The features selected by FSRF, Accelerator Depth, Speed, Distance to the Center of the Lane were also used for other driving impairments detection such as distraction and fatigue. These features not only can help to identify the drunk driving behavior, but also can be used to detect other driving impairments. According to the literature, 40 drivers generally tend to drive slowly when they were talking on hand-held or hands-free phones (distraction driving), while drunk drivers tend to drive faster under the influence of alcohol than the normal. In addition, driving smoothly (standard deviation of lane position) when drunk is worse than the distraction and normal.
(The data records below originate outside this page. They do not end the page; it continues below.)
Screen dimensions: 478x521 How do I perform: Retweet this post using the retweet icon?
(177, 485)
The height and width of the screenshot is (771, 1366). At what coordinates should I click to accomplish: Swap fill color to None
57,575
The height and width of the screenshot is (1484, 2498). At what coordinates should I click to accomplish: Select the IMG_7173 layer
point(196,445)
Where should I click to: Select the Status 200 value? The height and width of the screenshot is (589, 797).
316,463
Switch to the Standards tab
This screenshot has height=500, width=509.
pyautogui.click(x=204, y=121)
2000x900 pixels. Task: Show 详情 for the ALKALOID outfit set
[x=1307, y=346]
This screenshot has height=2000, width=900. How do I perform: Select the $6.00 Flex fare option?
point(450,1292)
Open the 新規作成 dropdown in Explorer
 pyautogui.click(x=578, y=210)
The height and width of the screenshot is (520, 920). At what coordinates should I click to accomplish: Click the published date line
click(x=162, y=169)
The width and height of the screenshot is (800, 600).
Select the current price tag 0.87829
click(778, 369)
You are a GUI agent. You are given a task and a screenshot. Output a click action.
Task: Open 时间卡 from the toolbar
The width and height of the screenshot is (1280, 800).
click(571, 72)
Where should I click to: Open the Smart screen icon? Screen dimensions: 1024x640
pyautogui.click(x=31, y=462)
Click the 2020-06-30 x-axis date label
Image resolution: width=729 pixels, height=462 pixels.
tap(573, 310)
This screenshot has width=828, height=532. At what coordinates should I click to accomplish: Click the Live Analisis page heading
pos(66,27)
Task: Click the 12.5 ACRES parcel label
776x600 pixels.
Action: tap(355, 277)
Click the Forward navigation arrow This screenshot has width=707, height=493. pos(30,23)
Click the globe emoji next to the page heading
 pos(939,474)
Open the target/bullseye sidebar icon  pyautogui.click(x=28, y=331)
Accordingly, the different impairments might be detected in terms of the driving characteristics. Of course, the detection accuracy needs further study. Some equipment such as cameras can be used to capture facial and eye information to improve the accuracy.
Conclusion
This article collects the features under drunk and normal conditions using a driving simulator and it proposes a feature selection method based on the RF. By applying the dummy variables, different radii and directions are encoded. To evaluate the performance of the FSRF, the main classification models with different feature combinations are analyzed using metrics including the accuracy, AUC value, F1 score, and ROC curve. The conclusions are as follows:
To detect the drunk driving behaviors, a feature selection method based on the RF is proposed and its effectiveness is tested by applying the selected features into different models. Accelerator Depth, Speed, Distance to the Center of the Lane, Vehicle Acceleration, Engine Revolution, Brake Depth, and Steering Angle all have significant impacts on drunk driving detection.
Comparing the classifier using Accelerator Depth with the classifier without Accelerator Depth shows that Accelerator Depth is a crucial feature that is effective for identifying the states of the participants.
RF and AdaBoost achieve the highest accuracy when using seven features.
Encoding road conditions (geometric characteristics) using dummy variables is a feasible method to detect drunk driving under different road conditions.
In the future, the convenience of the above feature collection method will be considered and tested. We will try to extend the present studies in detail to evaluate the influences of the selected features, especially Accelerator Depth, and expand the adopted input features to obtain improved performance. Our experiment was implemented based on young male drivers. Therefore, whether the drunk driving behaviors will be affected by age and gender remains to be investigated. In addition, whether the selected features are suitable for real-road driving environments still needs further study.